## The task
Using the article on grilled food, explain how grilling, searing and frying produce glycated proteins.

Grilling season is about to hit its peak. And what’s more fun than pulling that sizzling steak or pork chop off the grill? Perfect grill marks and the aroma make ones’ mouth water.
But, as my father-in-law used to opine “nothing good ever lasts”.
A Purdue University professor of Food Science says the chemicals contained in charred, seared and fried foods may over a period of time kick-start the body’s ability to add new fat cells and increase the risk of age-related diseases. According to Kee-Hong Kim, the human body shuts down the ability of young fat cells to mature and accumulate lipids over time. But grilling, searing and frying create glycated proteins which result from proteins chemically bonding with sugar.
'When you put proteins and sugars together at high temperatures, there is a chemical reaction, and that creates flavor and texture, which we think of as good things,' says Kim. 'Research suggests that these glycated proteins are involved in age-related diseases like cardiovascular disease.'
As if I didn’t already have enough problems with my waistline! I always thought lean meat was good in a diet.
Kim says he wanted to see whether glycated proteins affect the speed at which precursor, or immature, fat cells turn into mature fat cells. Using a cell culture, Kim saw no change in how quickly those immature cells accumulated lipids, which is stored as fat in cells, but he did notice something else.

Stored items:
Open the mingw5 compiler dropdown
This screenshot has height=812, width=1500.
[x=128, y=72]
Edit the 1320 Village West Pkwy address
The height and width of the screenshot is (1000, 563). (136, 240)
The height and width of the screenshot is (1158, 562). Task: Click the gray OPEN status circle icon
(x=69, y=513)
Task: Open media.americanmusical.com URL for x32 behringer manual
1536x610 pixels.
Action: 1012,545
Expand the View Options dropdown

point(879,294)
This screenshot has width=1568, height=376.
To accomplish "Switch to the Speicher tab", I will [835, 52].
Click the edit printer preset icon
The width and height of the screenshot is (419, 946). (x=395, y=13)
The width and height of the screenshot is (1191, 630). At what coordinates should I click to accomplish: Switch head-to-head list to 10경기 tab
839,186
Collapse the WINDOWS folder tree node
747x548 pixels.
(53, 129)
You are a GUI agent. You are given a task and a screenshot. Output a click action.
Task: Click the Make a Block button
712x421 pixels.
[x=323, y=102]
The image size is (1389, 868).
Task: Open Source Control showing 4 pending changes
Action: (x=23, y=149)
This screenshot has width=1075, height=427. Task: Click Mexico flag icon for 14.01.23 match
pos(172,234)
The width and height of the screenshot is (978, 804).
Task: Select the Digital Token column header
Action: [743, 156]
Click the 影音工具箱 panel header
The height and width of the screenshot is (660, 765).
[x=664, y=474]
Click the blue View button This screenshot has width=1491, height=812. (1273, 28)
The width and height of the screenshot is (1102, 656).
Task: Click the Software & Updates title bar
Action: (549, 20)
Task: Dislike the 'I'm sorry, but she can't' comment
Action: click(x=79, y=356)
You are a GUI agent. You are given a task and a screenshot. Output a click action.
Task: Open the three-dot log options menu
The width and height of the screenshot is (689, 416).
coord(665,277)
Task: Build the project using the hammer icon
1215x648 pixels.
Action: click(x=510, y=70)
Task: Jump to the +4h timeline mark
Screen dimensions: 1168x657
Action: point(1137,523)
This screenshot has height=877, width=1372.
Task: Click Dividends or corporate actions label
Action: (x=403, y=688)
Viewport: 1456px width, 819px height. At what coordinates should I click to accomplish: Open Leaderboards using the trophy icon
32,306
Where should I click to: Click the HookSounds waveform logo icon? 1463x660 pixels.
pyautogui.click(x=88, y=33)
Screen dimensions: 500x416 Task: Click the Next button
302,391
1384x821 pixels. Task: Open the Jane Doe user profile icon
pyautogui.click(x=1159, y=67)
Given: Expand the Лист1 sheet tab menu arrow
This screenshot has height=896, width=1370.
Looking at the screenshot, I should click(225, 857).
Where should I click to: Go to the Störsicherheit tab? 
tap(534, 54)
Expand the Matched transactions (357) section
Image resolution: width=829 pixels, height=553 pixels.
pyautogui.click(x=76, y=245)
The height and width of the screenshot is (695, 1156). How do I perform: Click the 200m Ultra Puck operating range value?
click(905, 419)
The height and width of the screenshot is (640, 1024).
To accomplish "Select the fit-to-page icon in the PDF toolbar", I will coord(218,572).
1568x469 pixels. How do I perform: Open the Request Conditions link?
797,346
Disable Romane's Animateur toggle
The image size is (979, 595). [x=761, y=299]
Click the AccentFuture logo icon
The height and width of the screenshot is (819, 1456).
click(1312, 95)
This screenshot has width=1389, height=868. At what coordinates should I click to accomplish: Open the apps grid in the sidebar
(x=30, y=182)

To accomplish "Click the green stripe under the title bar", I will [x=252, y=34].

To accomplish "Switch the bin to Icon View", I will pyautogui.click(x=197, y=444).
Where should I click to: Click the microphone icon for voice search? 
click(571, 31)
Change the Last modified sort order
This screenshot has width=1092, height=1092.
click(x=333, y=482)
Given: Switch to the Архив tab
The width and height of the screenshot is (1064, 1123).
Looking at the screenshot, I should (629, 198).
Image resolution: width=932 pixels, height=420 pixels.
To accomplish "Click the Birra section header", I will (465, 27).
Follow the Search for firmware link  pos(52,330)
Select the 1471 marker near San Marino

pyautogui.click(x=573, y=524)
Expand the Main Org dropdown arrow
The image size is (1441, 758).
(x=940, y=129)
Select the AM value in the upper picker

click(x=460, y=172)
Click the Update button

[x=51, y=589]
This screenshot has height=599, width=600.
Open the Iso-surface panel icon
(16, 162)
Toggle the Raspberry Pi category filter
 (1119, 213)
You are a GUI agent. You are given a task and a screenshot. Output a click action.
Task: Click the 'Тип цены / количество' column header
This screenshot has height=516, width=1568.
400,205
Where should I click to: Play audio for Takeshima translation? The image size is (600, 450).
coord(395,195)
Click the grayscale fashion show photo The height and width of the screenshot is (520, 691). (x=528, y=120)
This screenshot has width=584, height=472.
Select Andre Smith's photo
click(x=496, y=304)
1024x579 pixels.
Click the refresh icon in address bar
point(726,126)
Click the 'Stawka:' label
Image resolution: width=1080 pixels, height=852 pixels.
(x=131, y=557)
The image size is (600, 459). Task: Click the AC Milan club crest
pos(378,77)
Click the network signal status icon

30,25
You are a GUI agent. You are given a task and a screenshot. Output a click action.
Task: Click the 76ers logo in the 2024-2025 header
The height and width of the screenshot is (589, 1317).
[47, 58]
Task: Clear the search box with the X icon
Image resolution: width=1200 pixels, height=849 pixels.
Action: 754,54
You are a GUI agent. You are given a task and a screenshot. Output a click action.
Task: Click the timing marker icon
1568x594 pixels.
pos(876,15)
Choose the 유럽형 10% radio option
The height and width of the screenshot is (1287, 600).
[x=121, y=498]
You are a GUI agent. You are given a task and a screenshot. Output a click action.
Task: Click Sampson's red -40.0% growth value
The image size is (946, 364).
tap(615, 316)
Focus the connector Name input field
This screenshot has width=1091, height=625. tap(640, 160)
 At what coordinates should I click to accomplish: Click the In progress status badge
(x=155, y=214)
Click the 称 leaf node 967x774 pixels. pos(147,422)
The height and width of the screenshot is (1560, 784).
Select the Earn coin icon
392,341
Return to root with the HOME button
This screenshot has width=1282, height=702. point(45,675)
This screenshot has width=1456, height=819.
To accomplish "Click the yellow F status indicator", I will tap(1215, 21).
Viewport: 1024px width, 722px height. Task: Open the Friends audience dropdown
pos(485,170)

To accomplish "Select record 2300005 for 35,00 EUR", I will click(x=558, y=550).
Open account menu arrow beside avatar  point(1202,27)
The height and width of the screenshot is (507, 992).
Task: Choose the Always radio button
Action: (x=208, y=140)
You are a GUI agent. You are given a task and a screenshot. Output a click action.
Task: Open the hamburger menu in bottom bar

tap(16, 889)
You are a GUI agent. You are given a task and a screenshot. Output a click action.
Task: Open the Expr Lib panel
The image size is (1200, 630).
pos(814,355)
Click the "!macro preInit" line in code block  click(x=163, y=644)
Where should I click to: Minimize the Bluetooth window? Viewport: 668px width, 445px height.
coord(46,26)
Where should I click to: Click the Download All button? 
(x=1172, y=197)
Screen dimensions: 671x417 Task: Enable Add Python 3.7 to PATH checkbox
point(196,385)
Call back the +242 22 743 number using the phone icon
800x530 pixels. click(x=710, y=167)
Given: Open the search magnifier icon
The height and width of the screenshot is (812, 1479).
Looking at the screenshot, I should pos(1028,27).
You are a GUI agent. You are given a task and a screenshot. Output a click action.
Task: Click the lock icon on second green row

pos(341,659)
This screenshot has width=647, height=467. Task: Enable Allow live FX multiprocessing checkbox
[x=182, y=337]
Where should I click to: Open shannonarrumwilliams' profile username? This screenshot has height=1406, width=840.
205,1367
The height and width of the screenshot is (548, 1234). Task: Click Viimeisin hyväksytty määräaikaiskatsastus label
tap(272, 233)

## Solution to the exercise
When proteins and sugars are put together at high temperatures, a chemical reaction makes the proteins bond chemically with sugar, and the result is glycated proteins. The same reaction creates flavor and texture.